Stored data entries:
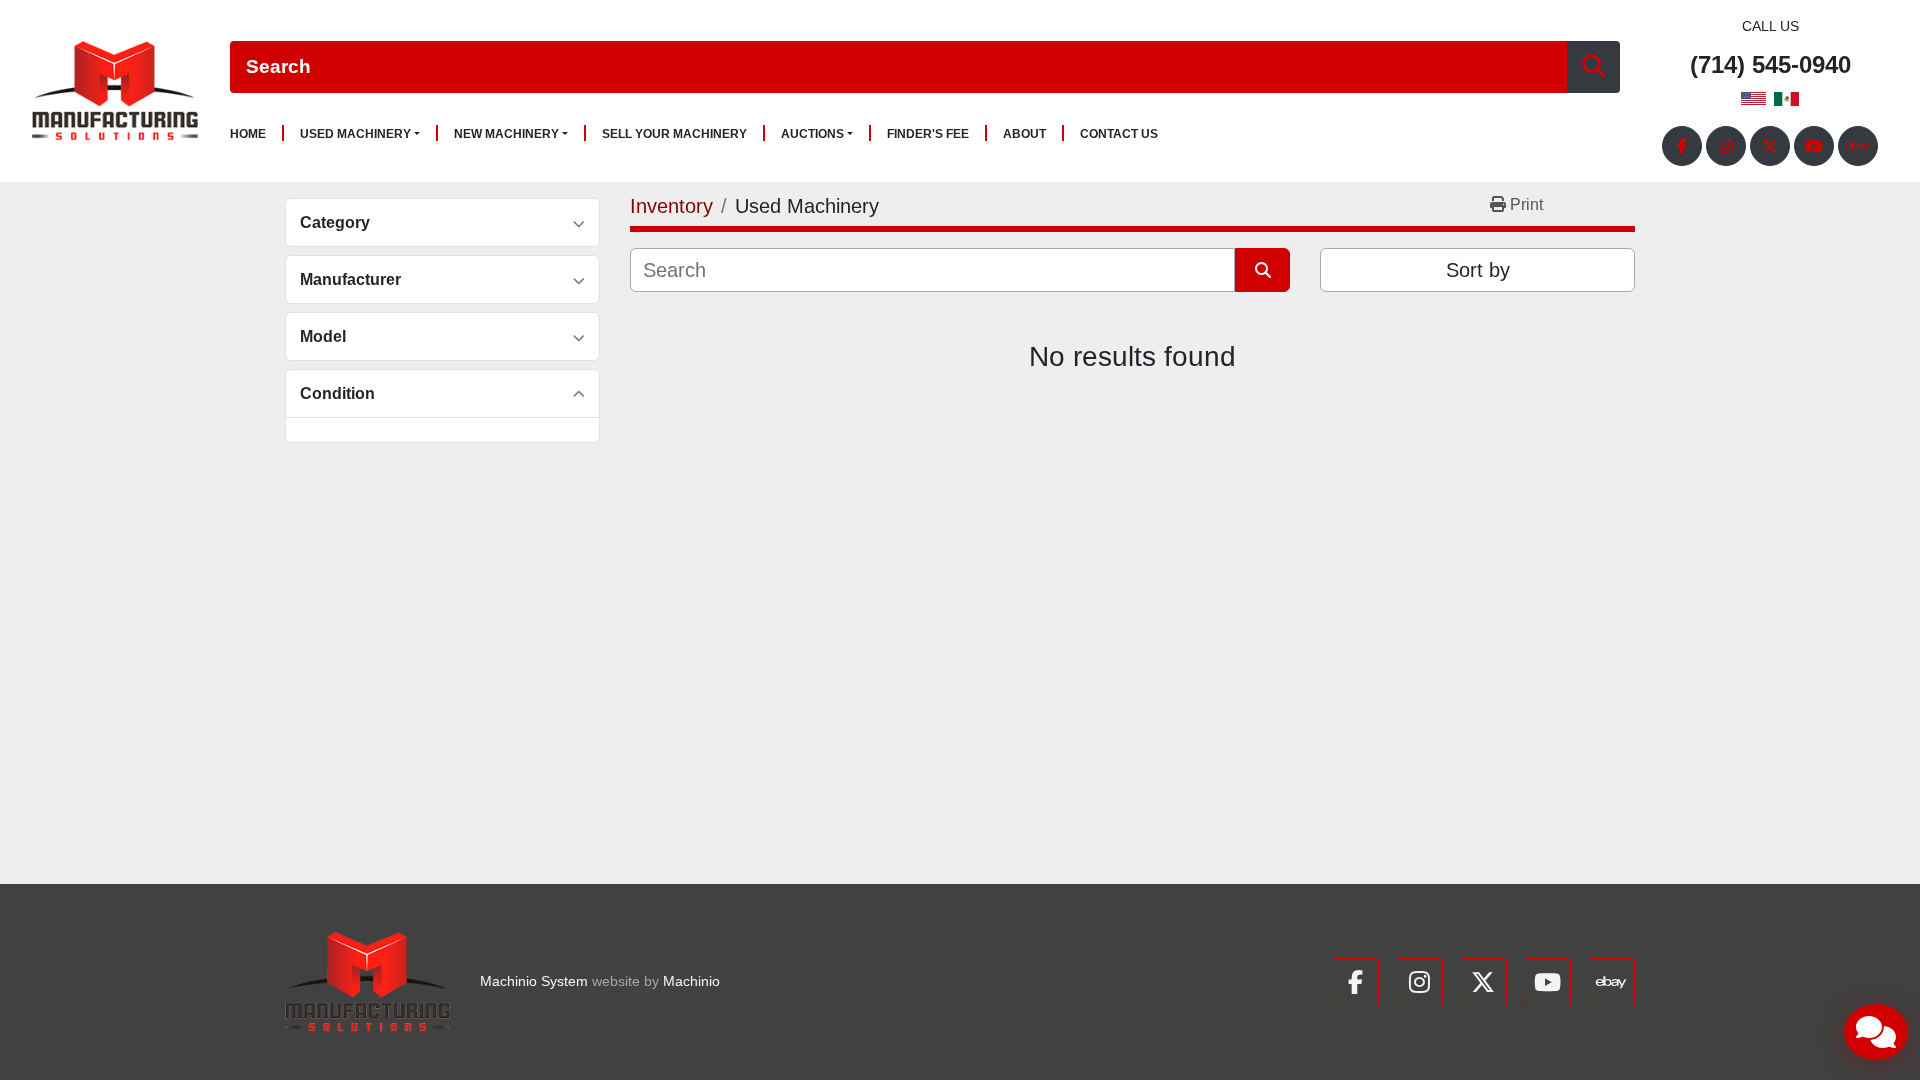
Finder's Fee (928, 134)
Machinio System (534, 981)
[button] (360, 134)
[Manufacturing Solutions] (367, 982)
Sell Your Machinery (674, 134)
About (1024, 134)
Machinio (691, 981)
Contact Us (1119, 134)
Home (248, 134)
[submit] (1593, 67)
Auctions (812, 134)
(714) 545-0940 (1770, 65)
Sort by (1478, 270)
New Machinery (506, 134)
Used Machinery (355, 134)
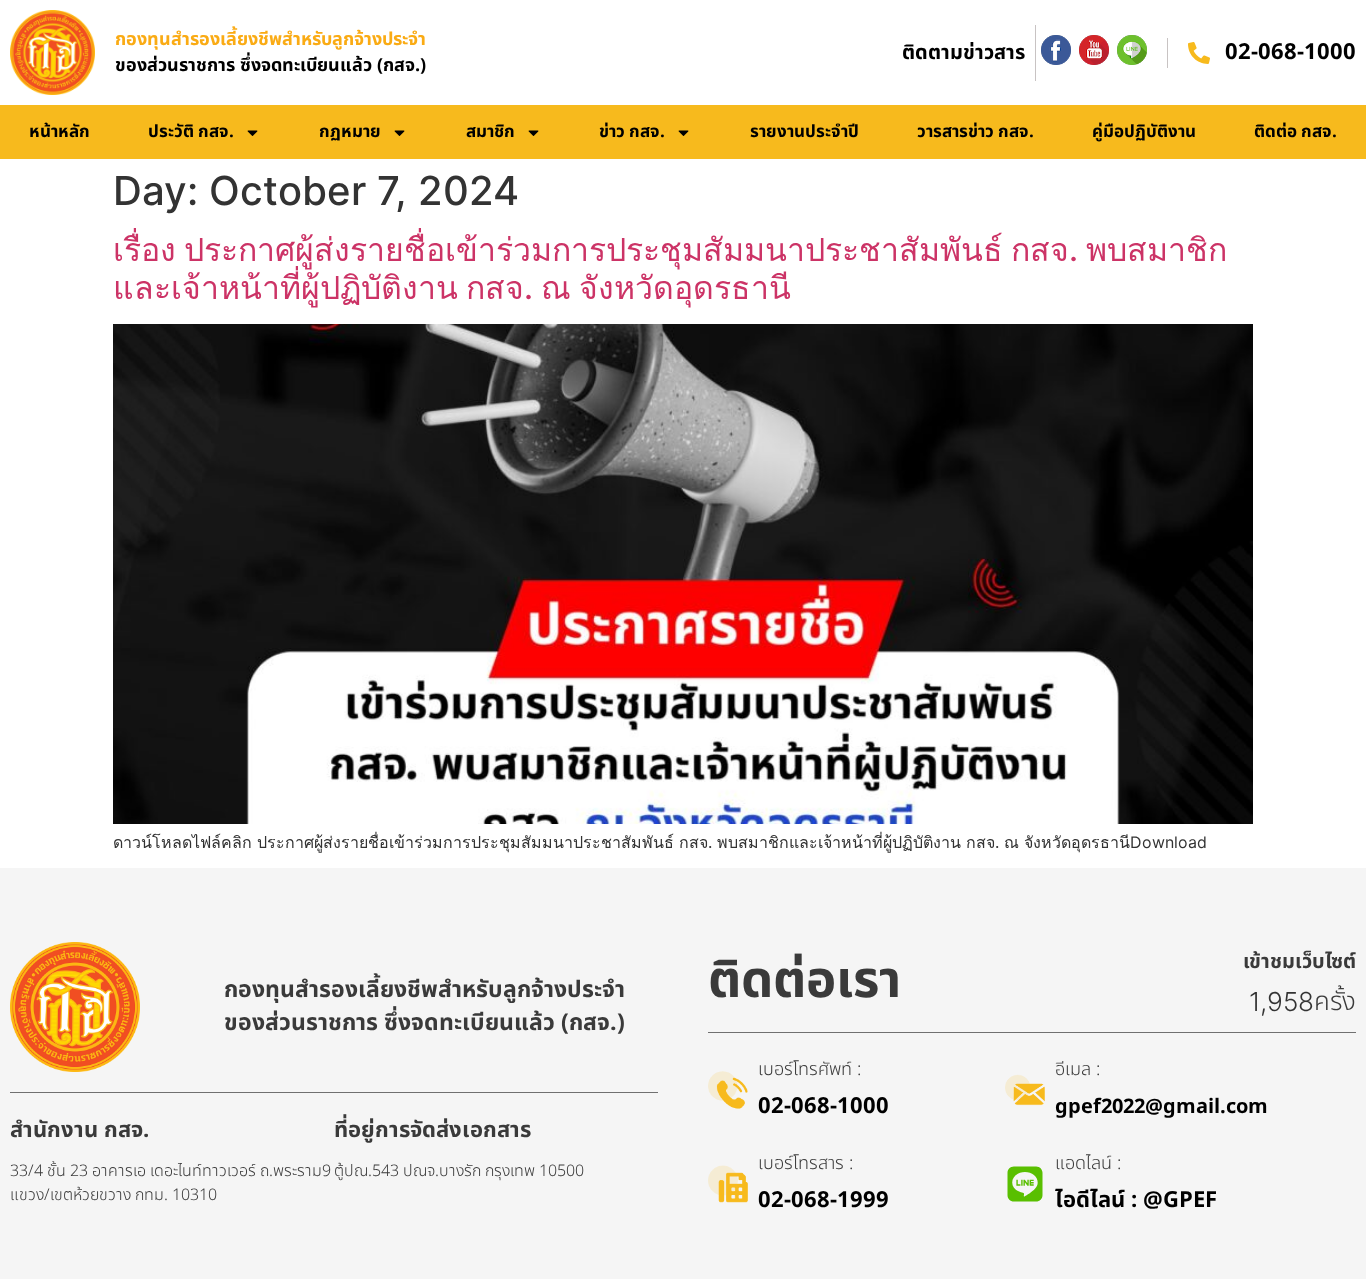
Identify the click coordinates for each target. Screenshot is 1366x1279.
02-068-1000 (1290, 52)
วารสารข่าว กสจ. (975, 132)
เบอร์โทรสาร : (805, 1163)
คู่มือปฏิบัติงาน (1144, 132)
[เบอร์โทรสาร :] (728, 1184)
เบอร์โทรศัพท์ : (809, 1069)
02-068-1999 (823, 1200)
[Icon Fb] (1056, 50)
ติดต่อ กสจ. (1295, 132)
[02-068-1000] (1199, 53)
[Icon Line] (1132, 50)
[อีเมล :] (1025, 1090)
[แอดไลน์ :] (1025, 1184)
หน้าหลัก (59, 132)
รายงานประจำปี (804, 132)
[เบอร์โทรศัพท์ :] (728, 1090)
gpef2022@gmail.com (1161, 1107)
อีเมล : (1077, 1069)
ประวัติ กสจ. (191, 132)
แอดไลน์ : (1088, 1163)
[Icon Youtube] (1094, 50)
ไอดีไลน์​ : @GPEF (1136, 1200)
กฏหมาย (350, 132)
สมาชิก (490, 132)
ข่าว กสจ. (632, 132)
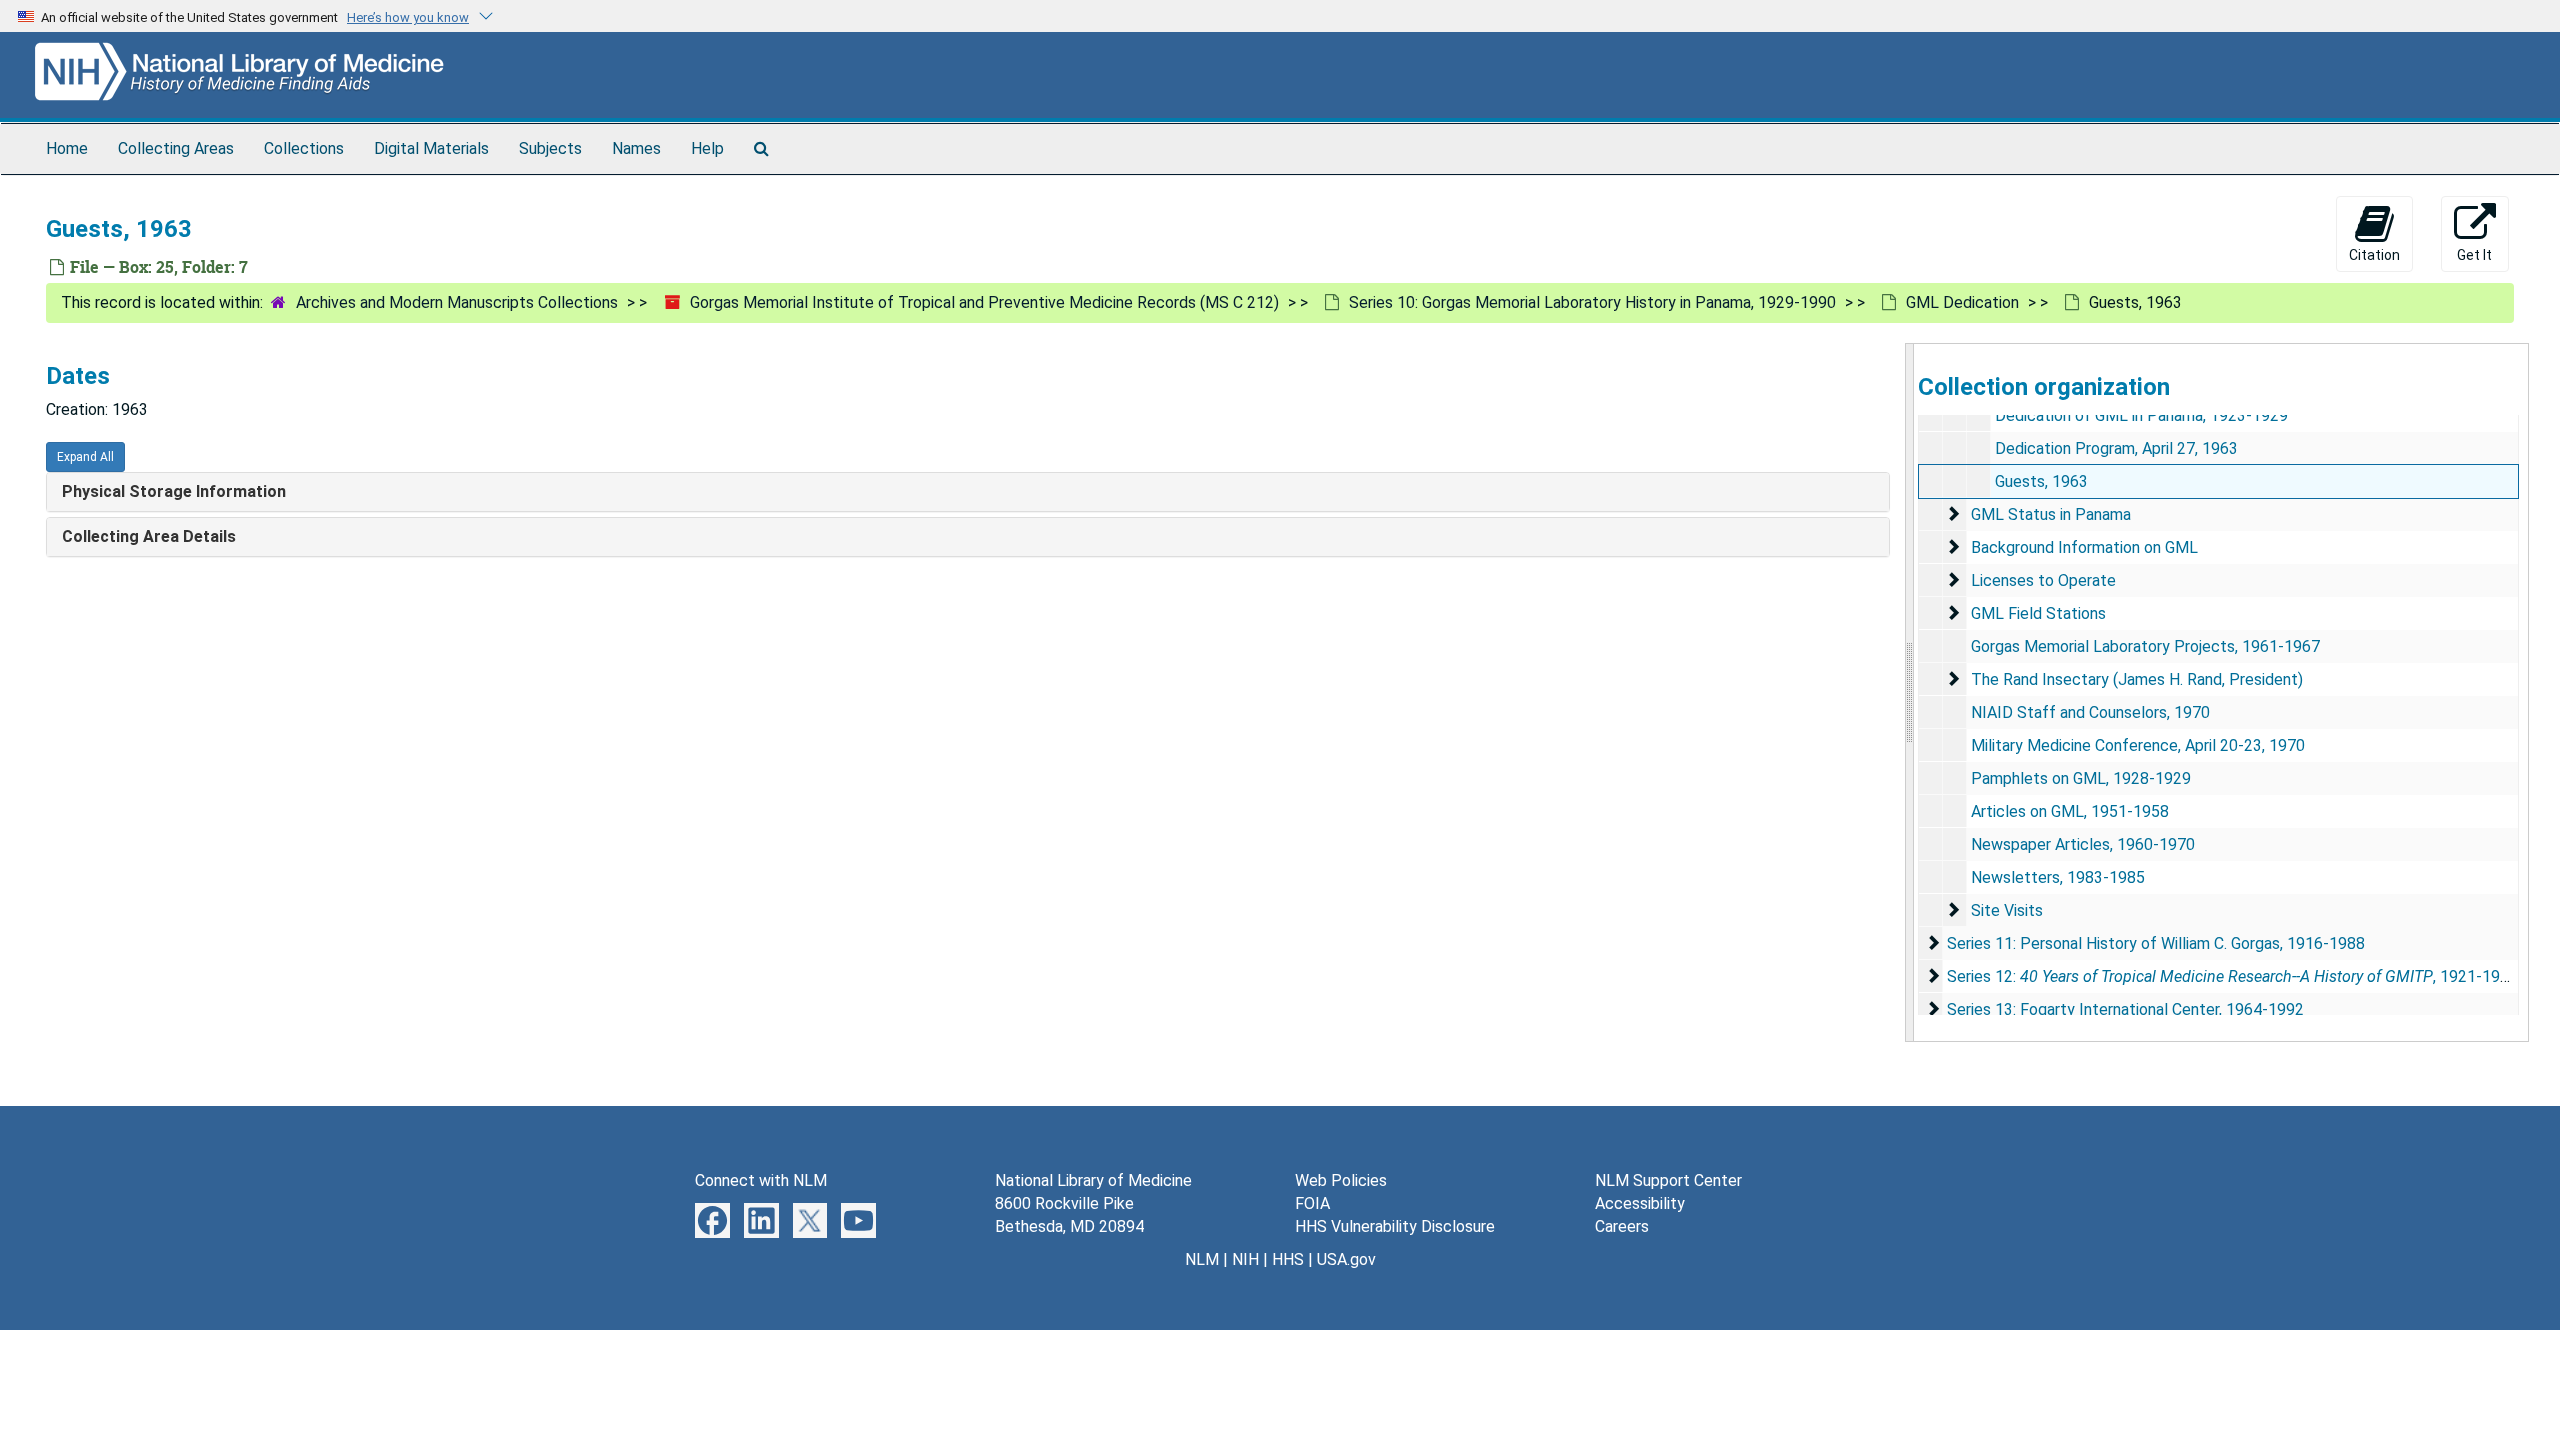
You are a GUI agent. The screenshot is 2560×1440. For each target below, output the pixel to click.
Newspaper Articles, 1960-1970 (2083, 844)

YOUR GOAL> Copy all of the data word for word, and keep the pictures out of it.

EXERCISE SOLUTION>
Finder's Fee (928, 134)
Machinio System (534, 981)
[button] (360, 134)
[Manufacturing Solutions] (367, 982)
Sell Your Machinery (674, 134)
About (1024, 134)
Machinio (691, 981)
Contact Us (1119, 134)
Home (248, 134)
[submit] (1593, 67)
Auctions (812, 134)
(714) 545-0940 (1770, 65)
Sort by (1478, 270)
New Machinery (506, 134)
Used Machinery (355, 134)
Identify the click coordinates for each target. Screenshot is 1366x1279.
02-068-1000 (1290, 52)
วารสารข่าว กสจ. (975, 132)
เบอร์โทรสาร : (805, 1163)
คู่มือปฏิบัติงาน (1144, 132)
[เบอร์โทรสาร :] (728, 1184)
เบอร์โทรศัพท์ : (809, 1069)
02-068-1999 (823, 1200)
[Icon Fb] (1056, 50)
ติดต่อ กสจ. (1295, 132)
[02-068-1000] (1199, 53)
[Icon Line] (1132, 50)
[อีเมล :] (1025, 1090)
[แอดไลน์ :] (1025, 1184)
หน้าหลัก (59, 132)
รายงานประจำปี (804, 132)
[เบอร์โทรศัพท์ :] (728, 1090)
gpef2022@gmail.com (1161, 1107)
อีเมล : (1077, 1069)
ประวัติ กสจ. (191, 132)
แอดไลน์ : (1088, 1163)
[Icon Youtube] (1094, 50)
ไอดีไลน์​ : @GPEF (1136, 1200)
กฏหมาย (350, 132)
สมาชิก (490, 132)
ข่าว กสจ. (632, 132)
You are a GUI agent. The screenshot is 2560×1440. For each target below, output the pixel to click.
Newspaper Articles, 1960-1970 (2083, 844)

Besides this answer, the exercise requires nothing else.